Tommie Broadwater Jr., the Democratic former state senator from Prince George’s County’s District 24, works a crab and sips a can of Coca Cola at a table just inside Bereano’s tent. He hasn’t held elective office in 35 years, but still he returns.

“I’m comfortable here,” says Broadwater, who lost his Senate seat in 1983 after a federal food stamp fraud conviction. “I come to see all my old friends, my new friends, people just starting in politics. I like the camaraderie.”

Broadwater, who still runs the Ebony Inn and a bail-bonds operation, among other businesses in Fairmount Heights, has run unsuccessfully for public office a few times since losing his seat and worked behind the scenes as a power broker in the political community.

It’s tough to fight the bug once you’ve been bitten.

Same could be said about the other Tommy, who is making his way through the Bereano tent, former state Sen. Thomas L. Bromwell, the Baltimore County Democrat who left the Senate in 2002 and five years later was convicted on federal racketeering and income tax charges.

Bromwell, once one of the most powerful politicians in the state, warmly greets former Del. Donna M. Felling, who ran against him for the District 8 Senate seat and lost in the 1994 Democratic primary. Any hard feelings are long ago forgotten.

DATA EXCERPT:
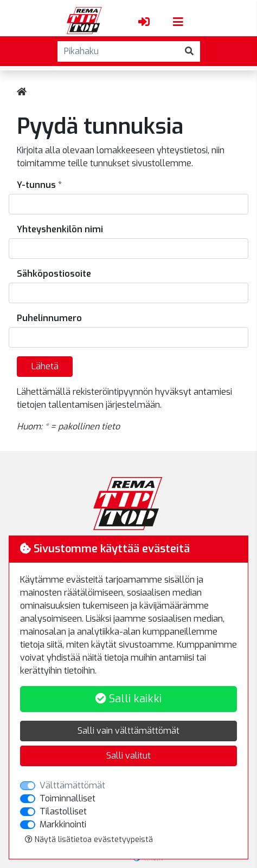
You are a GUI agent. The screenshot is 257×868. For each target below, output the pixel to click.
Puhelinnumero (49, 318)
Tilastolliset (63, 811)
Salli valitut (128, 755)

SHORT EXERCISE A: Reproduce from the Bereano tent passage the part that opens with the words containing "Tommie Broadwater Jr., the" and closes with "still he returns.".
SHORT EXERCISE B:
Does the Bereano tent passage support each statement below? Answer yes or no for each and quote the deciding words.
(i) Broadwater lost his Senate seat in 1983.
(ii) Bromwell is a Republican from Baltimore County.
(iii) Felling won the 1994 Democratic primary for the District 8 Senate seat.
SHORT EXERCISE C: Resume the Bereano tent passage from the point where it stops.

RESPONSE A:
Tommie Broadwater Jr., the Democratic former state senator from Prince George’s County’s District 24, works a crab and sips a can of Coca Cola at a table just inside Bereano’s tent. He hasn’t held elective office in 35 years, but still he returns.

RESPONSE B:
(i) Yes: "who lost his Senate seat in 1983 after a federal food stamp fraud conviction"
(ii) No: "the Baltimore County Democrat who left the Senate in 2002"
(iii) No: "who ran against him for the District 8 Senate seat and lost in the 1994 Democratic primary"

RESPONSE C:
If it’s the third Wednesday in July, then this must be the annual Tawes Crab and Clam Bake. Photo by William F. Zorzi.

Alexander Williams Jr., a retired federal judge from Prince George’s County, sits for a while at the table with Broadwater. Retired Baltimore County state Sen. Norman R. Stone Jr., the Eastern Baltimore County Democrat who was the longest-serving member of the body, from 1967 until 2015, passes by.

Maryland Health Secretary Robert R. Neall, a former Anne Arundel County executive and state senator — a Republican turned Democrat turned Republican again — laughs with friends. Robert C. Douglas, a lawyer who was once William Donald Schaefer’s press secretary and the unofficial leader of the former governor’s “Kool-Aid Kids,” is huddled with a couple at the edge of a tent, deep in conversation.

“This is nuts,” observes Mileah K. Kromer, a political science professor who runs the Goucher Poll as director of the Sarah T. Hughes Field Politics Center at Goucher College. “I’ve never been here before — and this is nuts.”

“But entertaining,” Kromer adds.

Lobbyist Bruce C. Bereano walks out to greet another group of invited guests to his tent, wearing a T-shirt announcing “Lobbyists Have Issues.” Photo by William F. Zorzi.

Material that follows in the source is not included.